2011年3月11日の直後、鈴木さんは、震災で甚大な被害をうけた石巻市の実母や弟たちとは連絡がとれませんでした。連絡がとれたのは1週間後でした。
いわき市では、原発事故が起きると市民の多くが避難しました。しかし、鈴木さんは、90歳近い義理の母を置いて避難することはできずに、いわき市にとどまりました。
20歳代の娘が2人います。避難しなかったことがこの子たちに将来どんな影響があるのか、それともないのか―1番の心配ごとです。

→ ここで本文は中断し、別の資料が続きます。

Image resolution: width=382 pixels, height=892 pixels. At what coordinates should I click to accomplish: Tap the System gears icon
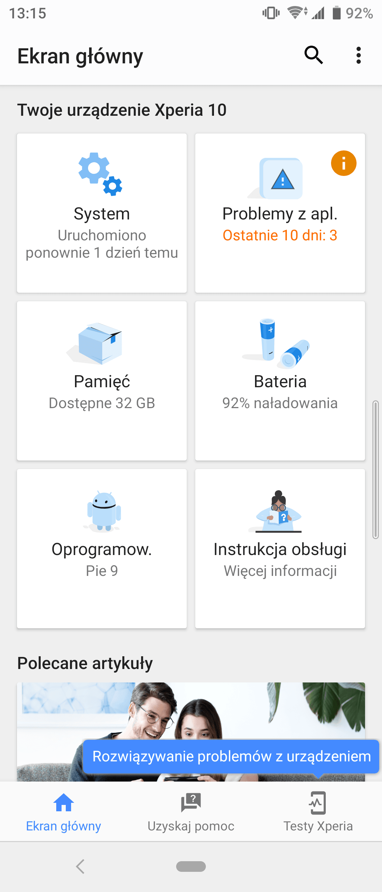point(100,174)
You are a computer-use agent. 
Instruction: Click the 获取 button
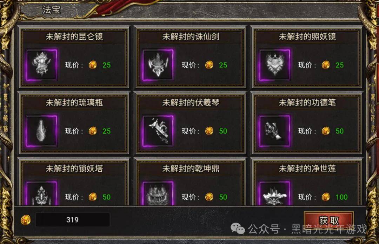(x=329, y=220)
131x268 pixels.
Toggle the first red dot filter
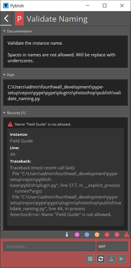[107, 235]
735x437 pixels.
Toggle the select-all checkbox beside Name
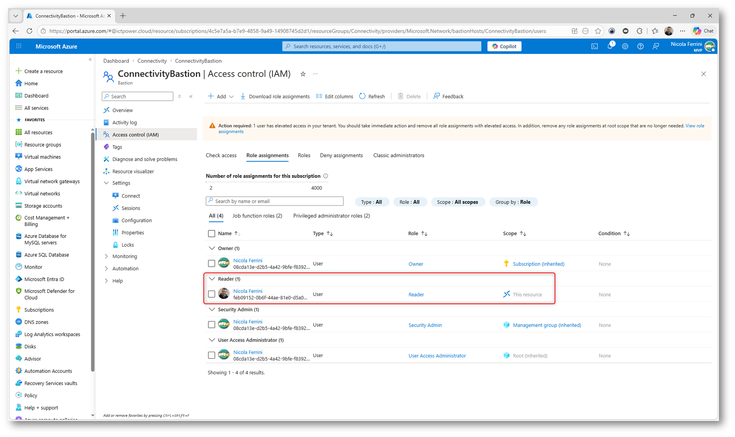click(x=211, y=233)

看護師の鈴木さんにとって、子どもたちの健康も心配です。
「18歳までの医療費無料化は県の制度でなく、原発を推進してきた国の制度にしてほしい。国は子どもの健康管理に将来にわたって責任を持ってほしい」
医療生協の非常勤理事を務める鈴木さん。健康状態を問診する「街角健康チェック」に取り組んでいるなかで、気になることがあります。避難者の中に、展望が見えず、自暴自棄になりアルコール依存症になっている人が増えていることです。子どもたちも自由に遊べずに肥満傾向になっています。
■安全な場所ない
いわき市民の間にギスギスした人間関係がうまれていることも気になります。「避難者はどこから避難してきているのかも言えない。隠さざるを得ない事態におかれています」と悲しみます。

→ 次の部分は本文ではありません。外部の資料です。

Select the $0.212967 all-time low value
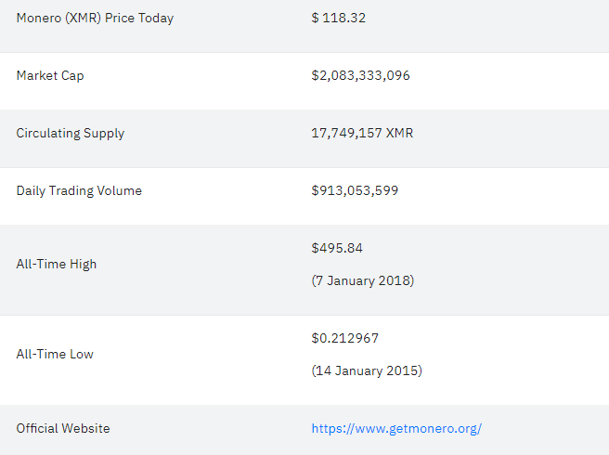Viewport: 609px width, 455px height. point(345,338)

「事故からまだ7年」。収束などと程遠い福島の現実にいら立つ鈴木さん。「国と東電には法的責任があると裁判ではっきりさせたい」と法廷の傍聴に通っています。「日本列島のどこも安全なところはありません。原発再稼働をさせてはなりません」(菅野尚夫)
(「しんぶん赤旗」2018年4月18日より転載)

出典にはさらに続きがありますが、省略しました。